----- Given entries -----

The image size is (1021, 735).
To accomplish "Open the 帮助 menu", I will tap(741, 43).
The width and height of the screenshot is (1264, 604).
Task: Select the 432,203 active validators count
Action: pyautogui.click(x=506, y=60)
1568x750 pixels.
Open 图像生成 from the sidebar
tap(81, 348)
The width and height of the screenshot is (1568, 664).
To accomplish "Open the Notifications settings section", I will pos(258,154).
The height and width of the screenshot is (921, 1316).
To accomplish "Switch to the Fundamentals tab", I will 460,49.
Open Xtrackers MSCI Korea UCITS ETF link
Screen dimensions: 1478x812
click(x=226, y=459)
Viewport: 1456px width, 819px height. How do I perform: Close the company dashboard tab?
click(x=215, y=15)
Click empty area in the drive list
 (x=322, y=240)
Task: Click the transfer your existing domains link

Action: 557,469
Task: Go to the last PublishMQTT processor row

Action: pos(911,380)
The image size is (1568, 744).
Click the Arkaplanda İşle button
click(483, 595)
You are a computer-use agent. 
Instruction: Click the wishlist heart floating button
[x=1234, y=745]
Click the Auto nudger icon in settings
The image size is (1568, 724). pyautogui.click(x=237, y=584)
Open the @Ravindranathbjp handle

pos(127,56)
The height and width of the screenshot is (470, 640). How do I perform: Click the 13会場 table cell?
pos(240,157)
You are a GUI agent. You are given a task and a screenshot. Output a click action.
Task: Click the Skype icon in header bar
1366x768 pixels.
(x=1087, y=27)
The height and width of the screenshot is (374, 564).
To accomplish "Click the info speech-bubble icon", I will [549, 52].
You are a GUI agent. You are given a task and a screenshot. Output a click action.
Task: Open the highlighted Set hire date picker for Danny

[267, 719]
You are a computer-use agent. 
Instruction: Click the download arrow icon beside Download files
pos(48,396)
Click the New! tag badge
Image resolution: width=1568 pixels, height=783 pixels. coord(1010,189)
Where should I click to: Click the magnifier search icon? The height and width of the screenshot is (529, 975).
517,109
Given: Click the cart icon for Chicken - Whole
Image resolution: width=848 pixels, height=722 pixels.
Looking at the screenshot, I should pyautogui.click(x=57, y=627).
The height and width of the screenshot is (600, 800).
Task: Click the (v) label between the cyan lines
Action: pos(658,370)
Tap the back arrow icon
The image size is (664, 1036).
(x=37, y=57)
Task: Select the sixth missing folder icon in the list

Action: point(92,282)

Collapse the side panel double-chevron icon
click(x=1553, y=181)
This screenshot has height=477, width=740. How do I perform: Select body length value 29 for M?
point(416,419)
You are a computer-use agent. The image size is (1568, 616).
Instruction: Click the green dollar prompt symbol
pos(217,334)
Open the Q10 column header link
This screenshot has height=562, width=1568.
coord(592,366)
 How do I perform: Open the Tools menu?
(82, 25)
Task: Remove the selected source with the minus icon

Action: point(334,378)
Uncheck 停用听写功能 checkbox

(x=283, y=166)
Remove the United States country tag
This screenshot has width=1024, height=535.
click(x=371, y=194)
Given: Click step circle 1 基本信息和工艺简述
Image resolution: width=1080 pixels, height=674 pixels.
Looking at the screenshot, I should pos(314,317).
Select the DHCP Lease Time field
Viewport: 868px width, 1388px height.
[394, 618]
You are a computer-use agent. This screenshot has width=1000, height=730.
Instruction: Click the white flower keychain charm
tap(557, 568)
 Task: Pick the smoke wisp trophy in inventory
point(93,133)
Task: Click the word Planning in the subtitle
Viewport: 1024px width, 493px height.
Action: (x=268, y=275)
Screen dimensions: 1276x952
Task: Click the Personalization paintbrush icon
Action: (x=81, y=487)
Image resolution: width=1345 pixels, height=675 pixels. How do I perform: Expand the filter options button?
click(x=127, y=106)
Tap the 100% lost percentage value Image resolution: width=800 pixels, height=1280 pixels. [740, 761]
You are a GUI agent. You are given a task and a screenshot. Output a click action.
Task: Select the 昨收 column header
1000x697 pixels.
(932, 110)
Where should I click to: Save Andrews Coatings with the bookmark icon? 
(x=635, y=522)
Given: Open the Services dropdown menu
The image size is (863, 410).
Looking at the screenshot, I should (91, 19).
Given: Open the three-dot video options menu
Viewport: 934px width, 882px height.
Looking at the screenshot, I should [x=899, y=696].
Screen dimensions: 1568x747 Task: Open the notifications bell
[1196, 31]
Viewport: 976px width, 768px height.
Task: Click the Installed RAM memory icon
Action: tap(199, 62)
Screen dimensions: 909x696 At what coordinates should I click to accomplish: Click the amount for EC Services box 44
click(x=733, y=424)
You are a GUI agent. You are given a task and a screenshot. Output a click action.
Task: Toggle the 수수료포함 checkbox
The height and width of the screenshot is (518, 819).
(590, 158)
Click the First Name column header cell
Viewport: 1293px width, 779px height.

-----

__What is expected__. If a line in the records above holds the string "header", copy it.

__Expected answer__.
Task: Click the Skype icon in header bar
Open the Q10 column header link
Task: Select the 昨收 column header
Click the First Name column header cell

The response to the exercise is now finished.